**To do**
Please recast every line of the listing below as a numbered list, leaving out the blank lines.
● ● ● ●
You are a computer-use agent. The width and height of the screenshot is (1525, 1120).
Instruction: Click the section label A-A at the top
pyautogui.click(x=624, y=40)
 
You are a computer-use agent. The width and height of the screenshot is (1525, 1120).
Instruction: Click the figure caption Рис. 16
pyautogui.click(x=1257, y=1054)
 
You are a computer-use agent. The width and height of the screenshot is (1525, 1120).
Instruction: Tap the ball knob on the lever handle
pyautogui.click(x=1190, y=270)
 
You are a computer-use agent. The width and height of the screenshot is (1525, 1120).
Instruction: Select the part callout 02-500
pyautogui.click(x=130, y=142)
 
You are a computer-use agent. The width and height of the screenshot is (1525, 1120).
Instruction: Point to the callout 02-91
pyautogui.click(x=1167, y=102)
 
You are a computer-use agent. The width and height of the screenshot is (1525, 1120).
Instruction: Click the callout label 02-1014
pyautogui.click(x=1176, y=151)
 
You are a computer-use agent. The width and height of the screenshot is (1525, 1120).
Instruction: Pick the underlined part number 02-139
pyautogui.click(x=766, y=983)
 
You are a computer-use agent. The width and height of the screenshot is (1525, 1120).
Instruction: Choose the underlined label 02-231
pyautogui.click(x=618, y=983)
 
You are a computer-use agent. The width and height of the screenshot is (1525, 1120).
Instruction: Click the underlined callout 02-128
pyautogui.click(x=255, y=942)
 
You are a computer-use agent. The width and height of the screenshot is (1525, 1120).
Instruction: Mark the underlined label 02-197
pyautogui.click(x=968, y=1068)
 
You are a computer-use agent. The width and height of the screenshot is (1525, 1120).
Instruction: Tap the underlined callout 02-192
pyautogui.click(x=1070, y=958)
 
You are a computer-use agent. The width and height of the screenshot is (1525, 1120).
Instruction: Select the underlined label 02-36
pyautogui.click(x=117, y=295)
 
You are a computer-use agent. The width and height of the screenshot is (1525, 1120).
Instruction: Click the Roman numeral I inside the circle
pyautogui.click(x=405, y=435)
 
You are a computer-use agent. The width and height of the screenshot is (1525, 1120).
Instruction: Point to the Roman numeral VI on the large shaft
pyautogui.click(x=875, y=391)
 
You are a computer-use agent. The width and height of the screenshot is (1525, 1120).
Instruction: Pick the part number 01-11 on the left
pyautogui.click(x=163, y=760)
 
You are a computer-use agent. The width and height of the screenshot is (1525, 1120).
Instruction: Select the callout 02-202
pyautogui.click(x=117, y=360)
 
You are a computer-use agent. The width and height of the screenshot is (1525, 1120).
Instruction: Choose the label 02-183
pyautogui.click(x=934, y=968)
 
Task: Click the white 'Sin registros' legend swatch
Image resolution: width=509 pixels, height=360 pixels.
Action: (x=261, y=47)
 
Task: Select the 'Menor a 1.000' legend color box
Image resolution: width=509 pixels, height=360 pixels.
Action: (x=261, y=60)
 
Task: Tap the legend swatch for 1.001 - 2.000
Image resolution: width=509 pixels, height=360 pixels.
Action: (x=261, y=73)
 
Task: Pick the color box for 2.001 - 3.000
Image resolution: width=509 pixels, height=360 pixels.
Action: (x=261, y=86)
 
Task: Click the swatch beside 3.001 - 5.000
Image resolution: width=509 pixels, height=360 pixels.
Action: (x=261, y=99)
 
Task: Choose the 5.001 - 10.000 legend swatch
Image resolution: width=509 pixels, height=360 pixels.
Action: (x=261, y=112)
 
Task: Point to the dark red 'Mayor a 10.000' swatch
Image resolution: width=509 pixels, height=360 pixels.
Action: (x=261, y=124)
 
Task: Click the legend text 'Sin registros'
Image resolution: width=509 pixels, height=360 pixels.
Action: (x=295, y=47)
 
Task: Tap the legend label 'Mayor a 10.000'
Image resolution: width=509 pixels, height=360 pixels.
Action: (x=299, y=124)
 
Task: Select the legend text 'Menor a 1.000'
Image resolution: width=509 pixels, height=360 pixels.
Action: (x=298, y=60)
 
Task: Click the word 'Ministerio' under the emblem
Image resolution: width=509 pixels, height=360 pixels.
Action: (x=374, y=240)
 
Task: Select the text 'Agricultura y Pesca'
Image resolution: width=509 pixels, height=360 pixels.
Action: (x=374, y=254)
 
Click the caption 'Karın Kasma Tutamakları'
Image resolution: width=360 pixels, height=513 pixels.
● ● ● ●
**Response**
1. You are a computer-use agent. The width and height of the screenshot is (1525, 1120).
2. Instruction: Click the section label A-A at the top
3. pyautogui.click(x=624, y=40)
4. You are a computer-use agent. The width and height of the screenshot is (1525, 1120).
5. Instruction: Click the figure caption Рис. 16
6. pyautogui.click(x=1257, y=1054)
7. You are a computer-use agent. The width and height of the screenshot is (1525, 1120).
8. Instruction: Tap the ball knob on the lever handle
9. pyautogui.click(x=1190, y=270)
10. You are a computer-use agent. The width and height of the screenshot is (1525, 1120).
11. Instruction: Select the part callout 02-500
12. pyautogui.click(x=130, y=142)
13. You are a computer-use agent. The width and height of the screenshot is (1525, 1120).
14. Instruction: Point to the callout 02-91
15. pyautogui.click(x=1167, y=102)
16. You are a computer-use agent. The width and height of the screenshot is (1525, 1120).
17. Instruction: Click the callout label 02-1014
18. pyautogui.click(x=1176, y=151)
19. You are a computer-use agent. The width and height of the screenshot is (1525, 1120).
20. Instruction: Pick the underlined part number 02-139
21. pyautogui.click(x=766, y=983)
22. You are a computer-use agent. The width and height of the screenshot is (1525, 1120).
23. Instruction: Choose the underlined label 02-231
24. pyautogui.click(x=618, y=983)
25. You are a computer-use agent. The width and height of the screenshot is (1525, 1120).
26. Instruction: Click the underlined callout 02-128
27. pyautogui.click(x=255, y=942)
28. You are a computer-use agent. The width and height of the screenshot is (1525, 1120).
29. Instruction: Mark the underlined label 02-197
30. pyautogui.click(x=968, y=1068)
31. You are a computer-use agent. The width and height of the screenshot is (1525, 1120).
32. Instruction: Tap the underlined callout 02-192
33. pyautogui.click(x=1070, y=958)
34. You are a computer-use agent. The width and height of the screenshot is (1525, 1120).
35. Instruction: Select the underlined label 02-36
36. pyautogui.click(x=117, y=295)
37. You are a computer-use agent. The width and height of the screenshot is (1525, 1120).
38. Instruction: Click the Roman numeral I inside the circle
39. pyautogui.click(x=405, y=435)
40. You are a computer-use agent. The width and height of the screenshot is (1525, 1120).
41. Instruction: Point to the Roman numeral VI on the large shaft
42. pyautogui.click(x=875, y=391)
43. You are a computer-use agent. The width and height of the screenshot is (1525, 1120).
44. Instruction: Pick the part number 01-11 on the left
45. pyautogui.click(x=163, y=760)
46. You are a computer-use agent. The width and height of the screenshot is (1525, 1120).
47. Instruction: Select the callout 02-202
48. pyautogui.click(x=117, y=360)
49. You are a computer-use agent. The width and height of the screenshot is (1525, 1120).
50. Instruction: Choose the label 02-183
51. pyautogui.click(x=934, y=968)
52. Task: Click the white 'Sin registros' legend swatch
53. Image resolution: width=509 pixels, height=360 pixels.
54. Action: (x=261, y=47)
55. Task: Select the 'Menor a 1.000' legend color box
56. Image resolution: width=509 pixels, height=360 pixels.
57. Action: (x=261, y=60)
58. Task: Tap the legend swatch for 1.001 - 2.000
59. Image resolution: width=509 pixels, height=360 pixels.
60. Action: (x=261, y=73)
61. Task: Pick the color box for 2.001 - 3.000
62. Image resolution: width=509 pixels, height=360 pixels.
63. Action: (x=261, y=86)
64. Task: Click the swatch beside 3.001 - 5.000
65. Image resolution: width=509 pixels, height=360 pixels.
66. Action: (x=261, y=99)
67. Task: Choose the 5.001 - 10.000 legend swatch
68. Image resolution: width=509 pixels, height=360 pixels.
69. Action: (x=261, y=112)
70. Task: Point to the dark red 'Mayor a 10.000' swatch
71. Image resolution: width=509 pixels, height=360 pixels.
72. Action: (x=261, y=124)
73. Task: Click the legend text 'Sin registros'
74. Image resolution: width=509 pixels, height=360 pixels.
75. Action: (x=295, y=47)
76. Task: Tap the legend label 'Mayor a 10.000'
77. Image resolution: width=509 pixels, height=360 pixels.
78. Action: (x=299, y=124)
79. Task: Select the legend text 'Menor a 1.000'
80. Image resolution: width=509 pixels, height=360 pixels.
81. Action: (x=298, y=60)
82. Task: Click the word 'Ministerio' under the emblem
83. Image resolution: width=509 pixels, height=360 pixels.
84. Action: (x=374, y=240)
85. Task: Select the text 'Agricultura y Pesca'
86. Image resolution: width=509 pixels, height=360 pixels.
87. Action: (x=374, y=254)
88. Click the caption 'Karın Kasma Tutamakları'
89. Image resolution: width=360 pixels, height=513 pixels.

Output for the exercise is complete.